In deze paragraaf Financiering gaan we in op het beleid en beheer van onze financiële middelen. Financiering (“treasury”) richt zich op het sturen en beheersen van, het verantwoorden over en het toezicht houden op de financiële vermogenswaarden, de financiële geldstromen, de financiële posities en de hieraan verbonden risico’s.

De eerste pijler hierbij is dat we tijdig kunnen beschikken over voldoende financiële middelen. Zo kunnen we steeds aan onze betalingsverplichtingen voldoen. We maken hierbij gebruik van een liquiditeitsprognose.

De tweede pijler is het beheer van (tijdelijk) overtollige middelen. We hebben een omvangrijke liquide positie, ontstaan vanuit de aandelenverkoop van Essent. Een deel van deze middelen zijn ondergebracht in een obligatieportefeuille. Een belangrijk uitgangspunt bij het beheer van deze obligatieportefeuille is een laag risicoprofiel.
Daarnaast zijn we gehouden aan specifieke regelgeving rond tijdelijk overtollige middelen: we moeten dit geld stallen bij de schatkist (“schatkistbankieren”). Wel mogen we geld uitlenen aan decentrale overheden, voor zover ze niet onder het toezicht van de Provincie Overijssel vallen.

De derde pijler betreft het beheersen van uitzettingen vanuit de publieke taak. Deze geldverstrekkingen zijn uitgezonderd van het verplichte schatkistbankieren. Veel middelen uit de publieke taak zijn ondergebracht in fondsen en verstrekte leningen. Voor het verstrekken van dit soort middelen zijn kaders en afspraken opgesteld. We sturen hierbij vooral op maatschappelijk rendement (“publiek belang”).
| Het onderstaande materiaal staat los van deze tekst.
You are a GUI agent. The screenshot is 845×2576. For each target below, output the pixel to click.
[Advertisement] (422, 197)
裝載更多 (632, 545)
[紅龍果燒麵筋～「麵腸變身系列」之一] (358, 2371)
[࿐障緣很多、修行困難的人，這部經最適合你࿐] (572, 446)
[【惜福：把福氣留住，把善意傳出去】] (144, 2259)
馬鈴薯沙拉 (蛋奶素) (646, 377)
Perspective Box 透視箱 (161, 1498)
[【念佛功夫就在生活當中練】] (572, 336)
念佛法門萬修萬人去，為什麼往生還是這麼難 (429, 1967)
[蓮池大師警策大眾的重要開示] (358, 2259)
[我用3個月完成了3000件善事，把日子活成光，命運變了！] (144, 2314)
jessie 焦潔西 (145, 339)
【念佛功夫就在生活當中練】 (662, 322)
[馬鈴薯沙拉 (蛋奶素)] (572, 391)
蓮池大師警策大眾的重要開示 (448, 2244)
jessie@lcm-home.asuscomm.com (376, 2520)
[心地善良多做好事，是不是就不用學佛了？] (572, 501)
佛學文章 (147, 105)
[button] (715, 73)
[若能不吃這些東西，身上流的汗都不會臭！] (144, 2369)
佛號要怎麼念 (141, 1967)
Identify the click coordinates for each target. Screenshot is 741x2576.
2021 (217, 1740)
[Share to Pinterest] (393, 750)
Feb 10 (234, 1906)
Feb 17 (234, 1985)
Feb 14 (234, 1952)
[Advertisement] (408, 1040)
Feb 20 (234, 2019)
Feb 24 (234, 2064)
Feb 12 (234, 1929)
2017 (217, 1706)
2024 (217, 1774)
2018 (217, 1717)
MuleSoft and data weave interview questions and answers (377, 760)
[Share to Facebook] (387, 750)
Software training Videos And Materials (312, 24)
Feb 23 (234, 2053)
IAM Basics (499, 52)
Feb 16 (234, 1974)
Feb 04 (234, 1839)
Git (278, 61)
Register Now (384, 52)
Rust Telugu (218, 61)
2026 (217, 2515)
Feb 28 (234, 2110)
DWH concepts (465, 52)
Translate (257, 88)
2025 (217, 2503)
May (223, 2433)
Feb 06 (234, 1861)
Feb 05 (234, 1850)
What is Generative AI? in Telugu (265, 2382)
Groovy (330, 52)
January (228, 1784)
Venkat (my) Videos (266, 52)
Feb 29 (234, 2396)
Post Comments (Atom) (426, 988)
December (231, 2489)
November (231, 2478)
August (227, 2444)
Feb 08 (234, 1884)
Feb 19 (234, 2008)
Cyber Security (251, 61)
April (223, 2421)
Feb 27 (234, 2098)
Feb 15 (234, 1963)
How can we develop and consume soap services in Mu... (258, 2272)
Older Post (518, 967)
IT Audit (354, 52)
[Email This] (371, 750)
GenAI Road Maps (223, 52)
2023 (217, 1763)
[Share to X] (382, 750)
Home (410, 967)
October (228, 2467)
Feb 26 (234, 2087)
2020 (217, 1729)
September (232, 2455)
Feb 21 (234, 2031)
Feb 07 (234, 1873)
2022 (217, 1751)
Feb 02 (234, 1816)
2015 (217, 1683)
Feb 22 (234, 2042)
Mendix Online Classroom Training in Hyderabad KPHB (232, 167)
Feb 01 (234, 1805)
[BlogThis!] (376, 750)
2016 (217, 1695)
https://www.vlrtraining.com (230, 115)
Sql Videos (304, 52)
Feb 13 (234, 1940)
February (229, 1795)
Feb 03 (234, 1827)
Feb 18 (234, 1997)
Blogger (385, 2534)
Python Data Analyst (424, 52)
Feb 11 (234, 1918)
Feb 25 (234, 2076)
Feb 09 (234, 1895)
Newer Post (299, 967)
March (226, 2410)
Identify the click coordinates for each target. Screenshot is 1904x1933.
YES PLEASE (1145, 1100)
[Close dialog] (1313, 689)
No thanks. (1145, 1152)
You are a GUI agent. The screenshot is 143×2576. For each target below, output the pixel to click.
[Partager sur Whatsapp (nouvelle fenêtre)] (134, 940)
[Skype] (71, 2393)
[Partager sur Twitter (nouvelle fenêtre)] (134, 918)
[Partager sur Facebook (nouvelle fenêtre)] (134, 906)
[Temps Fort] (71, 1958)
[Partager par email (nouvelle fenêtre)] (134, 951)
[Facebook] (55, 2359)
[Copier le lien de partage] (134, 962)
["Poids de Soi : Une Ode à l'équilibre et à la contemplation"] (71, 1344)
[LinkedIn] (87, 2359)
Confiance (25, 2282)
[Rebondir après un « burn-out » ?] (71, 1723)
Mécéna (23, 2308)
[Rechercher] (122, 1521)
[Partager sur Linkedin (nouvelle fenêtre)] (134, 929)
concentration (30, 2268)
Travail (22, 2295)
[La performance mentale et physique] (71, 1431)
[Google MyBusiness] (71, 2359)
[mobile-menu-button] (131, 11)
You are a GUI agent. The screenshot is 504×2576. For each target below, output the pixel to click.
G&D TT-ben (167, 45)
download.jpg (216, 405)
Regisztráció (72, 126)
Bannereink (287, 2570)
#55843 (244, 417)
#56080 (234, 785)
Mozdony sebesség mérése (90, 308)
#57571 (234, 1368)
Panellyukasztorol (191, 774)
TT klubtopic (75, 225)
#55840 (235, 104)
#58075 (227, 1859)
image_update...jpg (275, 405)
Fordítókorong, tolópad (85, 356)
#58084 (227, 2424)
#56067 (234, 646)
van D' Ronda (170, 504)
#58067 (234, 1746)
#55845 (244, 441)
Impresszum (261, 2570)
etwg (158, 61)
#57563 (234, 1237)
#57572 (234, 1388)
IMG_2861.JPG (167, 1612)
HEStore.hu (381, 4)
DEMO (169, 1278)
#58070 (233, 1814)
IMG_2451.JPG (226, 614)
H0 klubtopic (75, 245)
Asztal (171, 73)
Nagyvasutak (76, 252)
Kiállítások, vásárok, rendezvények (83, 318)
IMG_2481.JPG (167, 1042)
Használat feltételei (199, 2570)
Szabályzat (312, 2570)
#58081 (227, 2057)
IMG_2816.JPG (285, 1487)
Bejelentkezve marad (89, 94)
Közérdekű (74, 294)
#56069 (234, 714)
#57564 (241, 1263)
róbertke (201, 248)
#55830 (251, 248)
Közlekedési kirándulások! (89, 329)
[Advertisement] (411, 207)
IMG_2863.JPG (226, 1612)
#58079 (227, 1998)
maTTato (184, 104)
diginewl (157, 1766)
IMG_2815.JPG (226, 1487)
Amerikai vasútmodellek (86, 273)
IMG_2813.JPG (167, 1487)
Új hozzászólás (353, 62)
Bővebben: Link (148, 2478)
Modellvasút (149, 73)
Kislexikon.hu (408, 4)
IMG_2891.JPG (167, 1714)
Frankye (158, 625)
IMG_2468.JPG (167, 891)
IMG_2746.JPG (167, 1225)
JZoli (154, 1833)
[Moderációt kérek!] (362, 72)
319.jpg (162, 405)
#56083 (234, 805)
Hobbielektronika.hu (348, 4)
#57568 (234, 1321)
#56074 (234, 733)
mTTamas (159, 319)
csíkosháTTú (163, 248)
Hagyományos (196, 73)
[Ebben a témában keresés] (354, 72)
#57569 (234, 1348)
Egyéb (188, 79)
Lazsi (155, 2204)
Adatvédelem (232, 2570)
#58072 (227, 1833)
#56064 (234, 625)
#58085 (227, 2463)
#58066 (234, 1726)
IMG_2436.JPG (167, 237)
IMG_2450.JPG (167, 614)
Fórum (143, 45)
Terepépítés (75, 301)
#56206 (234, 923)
Het financieel rendement is relevant, maar ondergeschikt aan het maatschappelijk rendement.

Vanzelfsprekend zijn we gehouden aan wettelijke richtlijnen en onze eigen kaders. Het gaat dan om de Provinciewet (art 216 2c), de Wet financiering decentrale overheden (Wet Fido), ministeriële regelingen zoals de Regeling uitzettingen en derivaten decentrale overheden (Ruddo), de Regeling Schatkistbankieren (Skb) en het Besluit Begroting en Verantwoording (BBV, artikel 13).
De provinciale regels liggen vast in de Financiële Verordening (artikel 8) en het daaraan gerelateerde Treasurystatuut.
Dit Treasurystatuut gaat met name in op:
- het beheersen van financiële risico’s zoals het renterisico, kredietrisico en koersrisico,
- het aantrekken van voldoende middelen,
- het uitzetten van overtollige middelen,
- het optimaliseren van het rendement op de liquiditeitspositie.

Liquiditeitspositie

Terug naar navigatie - Liquiditeitspositie

Waarde
Onze liquiditeitspositie bedroeg op 1 januari 2022 € 694 miljoen. Deze direct beschikbare middelen waren gestald bij het Rijk op de schatkistrekening. Dit zijn we als decentrale overheid verplicht. We hoeven hier geen negatieve rente over te betalen ("behoud hoofdsomgarantie"), maar het levert ook geen rente op (situatie per 1 augustus 2022).

Liquiditeitsprognose
Op basis van de gegevens op 1 augustus 2022 ziet het verwachte verloop van onze liquiditeitspositie er als volgt uit:

Analyse liquiditeitsprognose
De stijgende lijn in 2022 heeft vooral te maken met een forse aflossing vanuit onze obligatieportefeuille in 2022 (€ 113 miljoen). Ook heeft de BNG-Bank een deel van de door ons verstrekte lening afgelost in 2022 (€ 50 miljoen).
De dalende lijn voor de komende jaren komt onder meer doordat aan de inkomstenkant onze obligatieportefeuille afloopt en we aanzienlijk minder ontvangen uit deze portefeuille dan de afgelopen jaren. Ook geven we de komende jaren veel incidenteel geld uit voor het realiseren van de ontwikkelopgave (Natuurnetwerk Nederland), de cofinanciering voor de N35 en spoor (elektrificatie), investeringen in infrastructuur (zoals de Zwartewaterbrug, Vloetbeltverbinding, afronding Vechtdalverbinding) en diverse investeringen vanuit de Uitvoeringsreserve Kwaliteit van Overijssel.
De stijging van het liquiditeitssaldo in 2027 komt doordat ons Energiefonds Overijssel dan een groot deel van haar door ons verstrekte lening aflost bij de Provincie (€ 65 miljoen). 
Uitgangspunt van de provincie Overijssel is onze activa te financieren met eigen vermogen en geen vreemd vermogen aan te trekken.

Disclaimer
De liquiditeitsprognose kijkt een aantal jaren vooruit. Consequentie daarvan is dat de prognose van nature onzeker is. Onzekerheden zitten in de omvang van de ontvangsten en uitgaven en het tijdstip waarop deze gelden ontvangen en uitgegeven worden. Uit de afgelopen jaren blijkt dat de liquiditeitsprognose structureel een te negatief beeld gaf van de ontwikkeling van het liquiditeitssaldo. In werkelijkheid was het liquiditeitssaldo steeds hoger dan ingeschat. Gebaseerd op een analyse over 2021 hebben we in de nu voorliggende liquiditeitsraming rekening gehouden met de leerpunten uit 2021. Toch blijven er nog veel onzekerheden over die een forse impact kunnen hebben op het liquiditeitssaldo.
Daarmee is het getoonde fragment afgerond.